Algumas coisas pra falar, mas sem tempo de fazer.

Enquanto isso eu dei uma pincelada naquela historinha que eu estava fazendo, olha, o resultado me agradou, mas achei "sem sal".

Pra ler é só ir para a Gracia que está no Carcasse.

Quem quiser encarar "O Vazio", sem revisão, é só clicar aí no nominho da história. Ainda tem MUITO do universo. Ele se expandiu. Tá na hora já, aliás, passou da hora, disso acabar e virar site.

Boa diversão aos que tiverem paciência.
Deu deprê, sem você. Não vou dormir, ou até vou. Não sei, estou mausis, por sono e por pensar que eu fiz algo, ou deixei de fazer.

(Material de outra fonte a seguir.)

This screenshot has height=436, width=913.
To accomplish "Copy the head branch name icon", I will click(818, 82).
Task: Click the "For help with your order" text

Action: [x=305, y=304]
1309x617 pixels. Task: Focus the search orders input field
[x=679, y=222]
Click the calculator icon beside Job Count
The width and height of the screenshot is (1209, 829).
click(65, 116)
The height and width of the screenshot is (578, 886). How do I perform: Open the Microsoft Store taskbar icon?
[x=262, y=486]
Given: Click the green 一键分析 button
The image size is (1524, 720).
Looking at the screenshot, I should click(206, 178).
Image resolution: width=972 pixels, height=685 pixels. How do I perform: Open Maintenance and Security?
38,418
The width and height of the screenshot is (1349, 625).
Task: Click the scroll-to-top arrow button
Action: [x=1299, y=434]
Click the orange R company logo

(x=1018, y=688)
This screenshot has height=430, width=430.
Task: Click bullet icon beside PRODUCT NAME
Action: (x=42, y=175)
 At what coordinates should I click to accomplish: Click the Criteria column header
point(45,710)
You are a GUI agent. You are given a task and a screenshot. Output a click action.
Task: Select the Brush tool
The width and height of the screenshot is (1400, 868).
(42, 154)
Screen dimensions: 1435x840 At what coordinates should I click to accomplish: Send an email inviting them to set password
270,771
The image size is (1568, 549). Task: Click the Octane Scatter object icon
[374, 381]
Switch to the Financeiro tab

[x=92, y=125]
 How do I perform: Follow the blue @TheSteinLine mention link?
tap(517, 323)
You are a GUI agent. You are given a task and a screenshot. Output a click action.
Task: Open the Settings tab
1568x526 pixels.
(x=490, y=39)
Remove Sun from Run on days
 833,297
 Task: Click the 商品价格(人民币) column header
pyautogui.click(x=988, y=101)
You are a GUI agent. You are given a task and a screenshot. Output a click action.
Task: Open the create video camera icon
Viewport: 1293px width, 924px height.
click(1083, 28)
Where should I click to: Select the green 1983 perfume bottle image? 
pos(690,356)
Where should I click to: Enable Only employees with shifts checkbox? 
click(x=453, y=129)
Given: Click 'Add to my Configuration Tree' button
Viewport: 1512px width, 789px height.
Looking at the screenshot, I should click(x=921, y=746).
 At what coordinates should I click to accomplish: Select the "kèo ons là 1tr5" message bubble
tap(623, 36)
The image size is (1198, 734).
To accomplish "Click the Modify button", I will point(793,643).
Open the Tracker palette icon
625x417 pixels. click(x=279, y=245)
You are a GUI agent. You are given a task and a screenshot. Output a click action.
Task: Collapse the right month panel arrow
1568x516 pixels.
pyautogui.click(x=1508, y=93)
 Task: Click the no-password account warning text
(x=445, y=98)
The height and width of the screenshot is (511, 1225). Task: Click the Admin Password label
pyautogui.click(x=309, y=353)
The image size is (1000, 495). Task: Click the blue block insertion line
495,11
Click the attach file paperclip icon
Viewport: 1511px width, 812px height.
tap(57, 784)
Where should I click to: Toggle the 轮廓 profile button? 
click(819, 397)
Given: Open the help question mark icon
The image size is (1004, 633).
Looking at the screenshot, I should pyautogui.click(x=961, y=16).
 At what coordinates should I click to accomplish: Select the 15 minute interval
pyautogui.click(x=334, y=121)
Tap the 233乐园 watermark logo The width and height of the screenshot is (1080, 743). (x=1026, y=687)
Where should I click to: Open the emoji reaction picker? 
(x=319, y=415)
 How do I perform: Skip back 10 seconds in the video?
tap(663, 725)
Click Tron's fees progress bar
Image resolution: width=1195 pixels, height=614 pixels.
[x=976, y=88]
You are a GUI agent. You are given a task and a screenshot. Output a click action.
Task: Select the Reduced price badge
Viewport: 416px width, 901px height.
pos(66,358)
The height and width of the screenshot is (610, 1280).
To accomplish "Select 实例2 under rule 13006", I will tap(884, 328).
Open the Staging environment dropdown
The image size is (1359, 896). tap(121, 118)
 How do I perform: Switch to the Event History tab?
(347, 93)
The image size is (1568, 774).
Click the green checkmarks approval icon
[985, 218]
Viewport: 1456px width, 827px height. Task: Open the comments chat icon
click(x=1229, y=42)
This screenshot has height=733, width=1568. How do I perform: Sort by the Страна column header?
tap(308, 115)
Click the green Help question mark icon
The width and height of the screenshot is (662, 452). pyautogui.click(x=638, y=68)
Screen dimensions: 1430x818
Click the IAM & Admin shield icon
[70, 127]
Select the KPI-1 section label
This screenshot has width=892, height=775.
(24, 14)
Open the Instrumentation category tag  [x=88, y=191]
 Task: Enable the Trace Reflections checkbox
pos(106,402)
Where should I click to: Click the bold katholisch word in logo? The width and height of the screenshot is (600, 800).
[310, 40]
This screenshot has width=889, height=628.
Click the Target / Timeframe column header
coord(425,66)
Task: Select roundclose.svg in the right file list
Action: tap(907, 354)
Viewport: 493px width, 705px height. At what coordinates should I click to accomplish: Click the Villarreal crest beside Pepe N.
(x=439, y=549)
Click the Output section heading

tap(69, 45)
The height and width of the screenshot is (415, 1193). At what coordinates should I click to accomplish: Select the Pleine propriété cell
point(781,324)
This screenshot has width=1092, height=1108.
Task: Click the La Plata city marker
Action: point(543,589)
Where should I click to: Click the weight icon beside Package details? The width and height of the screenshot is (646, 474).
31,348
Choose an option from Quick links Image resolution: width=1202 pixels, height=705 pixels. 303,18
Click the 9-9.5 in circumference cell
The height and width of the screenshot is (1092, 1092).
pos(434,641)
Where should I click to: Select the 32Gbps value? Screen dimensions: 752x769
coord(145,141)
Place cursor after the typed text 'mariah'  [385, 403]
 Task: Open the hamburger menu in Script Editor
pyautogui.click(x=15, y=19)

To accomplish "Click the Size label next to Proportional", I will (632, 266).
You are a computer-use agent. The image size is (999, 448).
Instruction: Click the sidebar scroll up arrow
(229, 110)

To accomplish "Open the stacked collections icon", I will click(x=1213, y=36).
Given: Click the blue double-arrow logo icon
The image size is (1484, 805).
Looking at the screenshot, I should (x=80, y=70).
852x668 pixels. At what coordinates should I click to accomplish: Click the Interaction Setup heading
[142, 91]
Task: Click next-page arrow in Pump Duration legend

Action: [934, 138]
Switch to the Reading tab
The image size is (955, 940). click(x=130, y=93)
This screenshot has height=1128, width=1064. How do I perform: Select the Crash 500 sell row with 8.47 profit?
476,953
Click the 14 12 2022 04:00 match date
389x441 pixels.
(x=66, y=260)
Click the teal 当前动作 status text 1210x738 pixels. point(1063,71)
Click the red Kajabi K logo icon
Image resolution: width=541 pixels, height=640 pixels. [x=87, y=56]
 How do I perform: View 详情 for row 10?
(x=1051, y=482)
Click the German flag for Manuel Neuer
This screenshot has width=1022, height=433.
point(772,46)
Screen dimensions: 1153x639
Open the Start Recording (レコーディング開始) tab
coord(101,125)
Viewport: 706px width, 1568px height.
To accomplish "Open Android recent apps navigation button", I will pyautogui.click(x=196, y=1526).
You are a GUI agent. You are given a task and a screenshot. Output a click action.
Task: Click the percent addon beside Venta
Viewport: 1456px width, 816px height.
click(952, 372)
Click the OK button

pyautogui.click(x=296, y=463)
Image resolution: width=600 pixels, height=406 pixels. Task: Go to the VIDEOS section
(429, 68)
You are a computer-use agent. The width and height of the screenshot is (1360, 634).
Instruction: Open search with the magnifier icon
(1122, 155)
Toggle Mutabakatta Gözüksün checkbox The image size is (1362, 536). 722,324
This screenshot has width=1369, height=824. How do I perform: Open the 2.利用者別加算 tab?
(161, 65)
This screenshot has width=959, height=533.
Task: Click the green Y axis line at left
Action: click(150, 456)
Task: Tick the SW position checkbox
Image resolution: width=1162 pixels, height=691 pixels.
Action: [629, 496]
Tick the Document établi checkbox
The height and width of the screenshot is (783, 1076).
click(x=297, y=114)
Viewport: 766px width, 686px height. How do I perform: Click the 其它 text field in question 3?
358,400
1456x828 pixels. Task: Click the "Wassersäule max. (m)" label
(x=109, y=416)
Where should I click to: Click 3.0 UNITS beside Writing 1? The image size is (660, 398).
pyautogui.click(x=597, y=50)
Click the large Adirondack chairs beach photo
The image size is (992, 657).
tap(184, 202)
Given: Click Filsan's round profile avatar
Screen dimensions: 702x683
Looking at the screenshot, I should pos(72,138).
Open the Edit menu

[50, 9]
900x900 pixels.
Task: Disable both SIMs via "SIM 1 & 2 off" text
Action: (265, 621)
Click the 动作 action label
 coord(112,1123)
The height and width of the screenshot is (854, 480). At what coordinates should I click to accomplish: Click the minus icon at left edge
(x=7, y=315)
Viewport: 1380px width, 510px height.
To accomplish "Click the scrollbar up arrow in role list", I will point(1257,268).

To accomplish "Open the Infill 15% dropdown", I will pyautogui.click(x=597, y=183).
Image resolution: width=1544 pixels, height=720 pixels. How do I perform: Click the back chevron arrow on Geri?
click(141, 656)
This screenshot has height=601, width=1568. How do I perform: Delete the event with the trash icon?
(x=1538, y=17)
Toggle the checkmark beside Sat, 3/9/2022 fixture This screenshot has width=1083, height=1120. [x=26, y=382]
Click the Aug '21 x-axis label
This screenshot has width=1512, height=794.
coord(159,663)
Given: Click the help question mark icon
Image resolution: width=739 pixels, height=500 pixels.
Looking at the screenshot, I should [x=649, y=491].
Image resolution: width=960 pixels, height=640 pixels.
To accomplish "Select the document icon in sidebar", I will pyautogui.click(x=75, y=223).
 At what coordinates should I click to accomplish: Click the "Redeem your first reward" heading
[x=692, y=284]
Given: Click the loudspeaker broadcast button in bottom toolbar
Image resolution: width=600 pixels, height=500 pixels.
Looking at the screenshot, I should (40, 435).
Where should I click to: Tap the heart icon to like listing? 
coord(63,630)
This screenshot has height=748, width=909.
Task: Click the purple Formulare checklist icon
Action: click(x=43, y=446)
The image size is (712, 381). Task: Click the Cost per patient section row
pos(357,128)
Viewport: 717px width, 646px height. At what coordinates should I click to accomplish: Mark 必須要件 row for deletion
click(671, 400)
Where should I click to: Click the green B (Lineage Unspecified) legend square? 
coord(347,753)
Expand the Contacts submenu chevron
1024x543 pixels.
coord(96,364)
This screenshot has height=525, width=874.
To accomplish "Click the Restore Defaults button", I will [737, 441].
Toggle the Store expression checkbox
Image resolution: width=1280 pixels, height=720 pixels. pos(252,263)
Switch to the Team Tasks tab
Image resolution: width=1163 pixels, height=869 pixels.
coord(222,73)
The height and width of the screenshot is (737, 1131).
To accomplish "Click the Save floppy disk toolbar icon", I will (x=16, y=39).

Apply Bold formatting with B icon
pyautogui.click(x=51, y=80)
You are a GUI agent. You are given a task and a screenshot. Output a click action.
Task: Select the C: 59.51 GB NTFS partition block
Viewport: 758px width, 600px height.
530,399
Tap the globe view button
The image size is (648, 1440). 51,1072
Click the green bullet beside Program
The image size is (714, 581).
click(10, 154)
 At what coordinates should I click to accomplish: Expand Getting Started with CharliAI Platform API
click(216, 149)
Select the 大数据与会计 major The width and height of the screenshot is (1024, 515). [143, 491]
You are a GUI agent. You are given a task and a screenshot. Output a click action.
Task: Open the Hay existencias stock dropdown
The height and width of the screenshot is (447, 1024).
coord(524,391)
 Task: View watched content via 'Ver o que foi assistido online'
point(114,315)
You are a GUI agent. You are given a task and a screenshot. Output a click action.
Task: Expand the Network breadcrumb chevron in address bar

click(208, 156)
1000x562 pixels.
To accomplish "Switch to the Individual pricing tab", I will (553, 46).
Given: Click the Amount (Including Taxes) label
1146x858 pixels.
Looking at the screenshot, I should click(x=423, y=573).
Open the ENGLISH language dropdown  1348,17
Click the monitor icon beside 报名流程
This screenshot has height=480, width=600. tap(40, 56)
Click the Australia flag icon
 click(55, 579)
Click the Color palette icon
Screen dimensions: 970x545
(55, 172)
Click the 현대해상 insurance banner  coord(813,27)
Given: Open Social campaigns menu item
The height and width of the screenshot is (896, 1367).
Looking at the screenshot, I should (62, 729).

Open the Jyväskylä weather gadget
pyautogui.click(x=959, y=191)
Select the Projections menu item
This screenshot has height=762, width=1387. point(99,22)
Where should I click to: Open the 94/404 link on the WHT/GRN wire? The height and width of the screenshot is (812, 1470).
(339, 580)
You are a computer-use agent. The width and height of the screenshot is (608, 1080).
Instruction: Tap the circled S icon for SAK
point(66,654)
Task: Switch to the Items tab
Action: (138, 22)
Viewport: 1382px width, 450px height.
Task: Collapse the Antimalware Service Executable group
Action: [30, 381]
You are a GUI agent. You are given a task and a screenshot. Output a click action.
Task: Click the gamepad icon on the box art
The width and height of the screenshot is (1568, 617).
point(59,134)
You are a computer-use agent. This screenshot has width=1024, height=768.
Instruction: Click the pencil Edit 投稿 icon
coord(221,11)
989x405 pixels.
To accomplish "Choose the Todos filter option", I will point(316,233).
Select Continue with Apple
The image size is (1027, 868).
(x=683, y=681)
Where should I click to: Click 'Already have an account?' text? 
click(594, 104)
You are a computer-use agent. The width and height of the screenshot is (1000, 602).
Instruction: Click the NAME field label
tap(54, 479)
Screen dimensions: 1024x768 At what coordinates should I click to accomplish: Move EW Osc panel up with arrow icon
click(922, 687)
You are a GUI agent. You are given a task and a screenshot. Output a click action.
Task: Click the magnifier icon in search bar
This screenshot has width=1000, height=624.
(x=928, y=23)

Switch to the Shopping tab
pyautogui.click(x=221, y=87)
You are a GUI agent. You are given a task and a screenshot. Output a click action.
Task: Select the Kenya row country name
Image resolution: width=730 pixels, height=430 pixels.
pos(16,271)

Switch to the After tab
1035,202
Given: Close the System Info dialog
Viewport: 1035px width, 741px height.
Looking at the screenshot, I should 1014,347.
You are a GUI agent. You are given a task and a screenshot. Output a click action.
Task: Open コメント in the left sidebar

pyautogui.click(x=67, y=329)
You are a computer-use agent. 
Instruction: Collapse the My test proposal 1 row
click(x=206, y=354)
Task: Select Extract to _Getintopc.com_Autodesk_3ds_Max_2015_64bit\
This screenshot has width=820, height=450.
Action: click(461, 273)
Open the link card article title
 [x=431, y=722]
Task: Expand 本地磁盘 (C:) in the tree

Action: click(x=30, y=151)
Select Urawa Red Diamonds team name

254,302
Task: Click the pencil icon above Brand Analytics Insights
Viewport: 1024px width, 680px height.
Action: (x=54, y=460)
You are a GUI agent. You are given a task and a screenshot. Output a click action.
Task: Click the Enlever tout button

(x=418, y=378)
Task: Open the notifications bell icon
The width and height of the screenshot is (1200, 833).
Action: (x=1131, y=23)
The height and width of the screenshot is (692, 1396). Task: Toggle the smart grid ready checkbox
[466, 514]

Isso me deixa triste, porque eu queria ser motivo de felicidade... talvez por querer fazer as coisas ficarem melhores eu acabe deixando elas mais complicadas. Sei lá, deu curto. Deu deprê. Mas tudo isso pode ser apenas uma bad trip da porra. Só sei que te amo com todas as minhas forças. E nada de texto falando sobre isso. Prometi pra mim mesmo viver mais e escrever menos sobre as coisas do coração - porque é bem mais bonito metaforizar as coisas ao invés de encarar elas do jeito que realmente são.

Te amo. A única coisa que eu sei dessa minha vida errada é que você é minha certeza.

Amo. Muito.

23.8.05

Um pouco da minha prosa... ela nasceu, não tive culpa. Tem tanta coisa na minha cabeça, comecei a reescrever O Vazio (again). Estou feliz.

Abaixo vai uma historinha besta, faz parte do universo do Vazio, acreditem. ;)

Até.

Gracia

Mínimos. Minimizados. Minimalistas. Dedinhos tão pequenos que não podiam ser notados quando tateavam o chão. Não se podia saber ao certo como algo tão frágil e pequeno conseguira viver tanto tempo sozinho, desprotegido. As interpéries e desafios que a vida ao relento trazem para qualquer alma são estranhas, mas para aquela criança novinha, jogada nos escombros de uma uma cidade desmoronada, tudo parecia um playground. Prayground seria uma brincadeira mais adequada, já que a inocência residia em uma Igreja desmoronada.

Kossovo? Faixa de Gaza? Não, era apenas mais uma cidade desmantelada do interior da Colômbia. Os países católicos sempre eram os mais competentes para gerar demônios, pelo menos os demônios mais discretos, já que as grandes potências sempre exportaram demônios profissionais e barulhentos, fossem chamados por seus nomes de batismo ou por apelidos - assim como o fizeram com as bombas em Hiroshima e Nagasaki.

O chão da igreja estava todo desenhado por pegadinhas e dedinhos espertos. A criança, com pouco mais do que 60 cm de tamanho e seus absurdos 20 quilos vivia ali, sem precisar de mais nada além do que aquele solo lhe dava. Ela se alimentava de esperança e das orações depositadas. Como viera ao mundo era um segredo, mas já corriam rumores na cidadezinha que alguma coisa gemia nas noites tórridas daquele janeiro estranho.